Salatanın üstündeki kırmızıturp yanındaki limonu göstererek ne güzel duruyor değil mi demez mi? İçimden bittin oğlum sen diye geçirdim... Yoksa şirket CV mizde ilgi alanı “Futbol” yazmıştı da Sami Bey yemleme mi yapıyordu diye düşündüm... İzin dönüşü kucağıma bırakılan işe mi yanayım? Salatadaki sarı kırmızıya bile hayran olan Galatasaraylı proje yöneticime mi? diye geçirirken... Cemil’e hanım atlamaz mı?

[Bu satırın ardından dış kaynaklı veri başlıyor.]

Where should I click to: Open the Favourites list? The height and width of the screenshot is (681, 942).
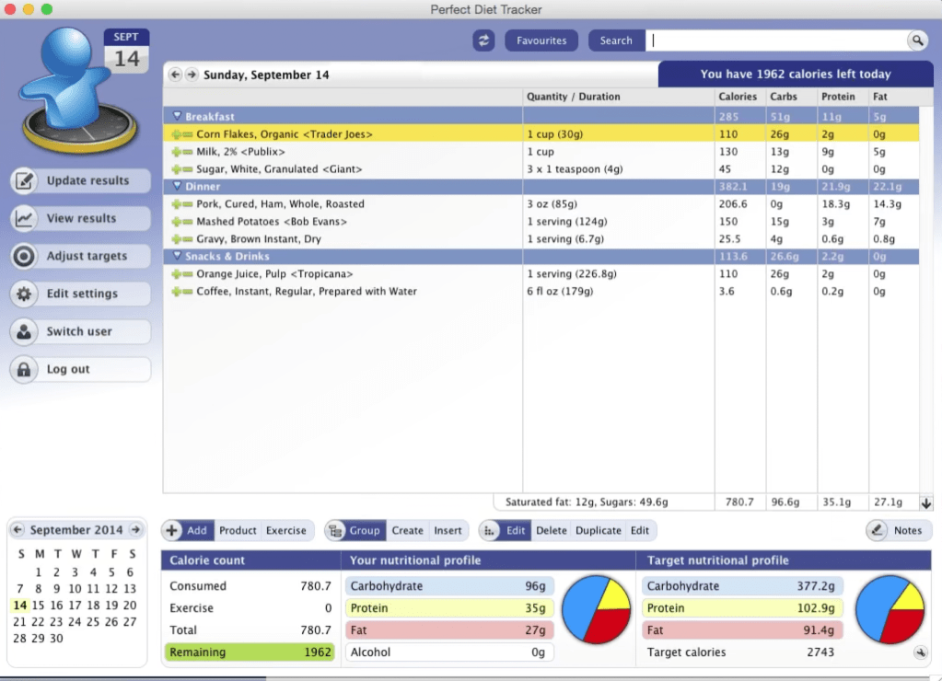pyautogui.click(x=541, y=40)
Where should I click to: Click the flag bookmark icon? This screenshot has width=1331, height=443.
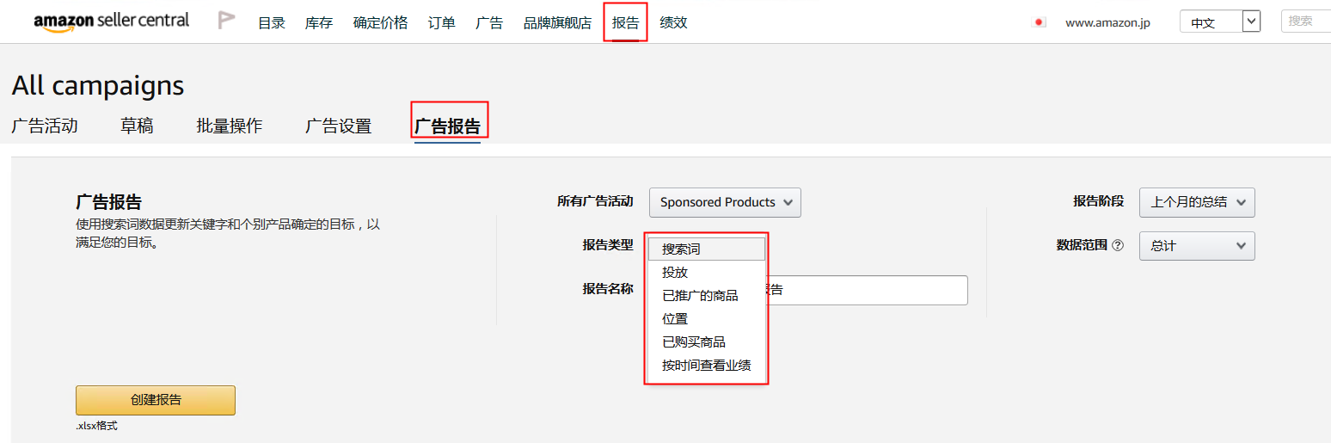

- Trafik ışıklarındaki sarı kırmızıdan nefret eden biri olarak Sami Bey bence salatada hiç ama hiç hoş durmuyor. Hadi muhabbet başladı. Bende daha grup çalışması bile başlamadan grup üyesini Cemil’e Hanımı, Sami Bey’e ezdirmemek korumak için savunmaya geçtim. Yoksa Fenerbahçeli olduğum için değil yani sırf personelimi korumak için...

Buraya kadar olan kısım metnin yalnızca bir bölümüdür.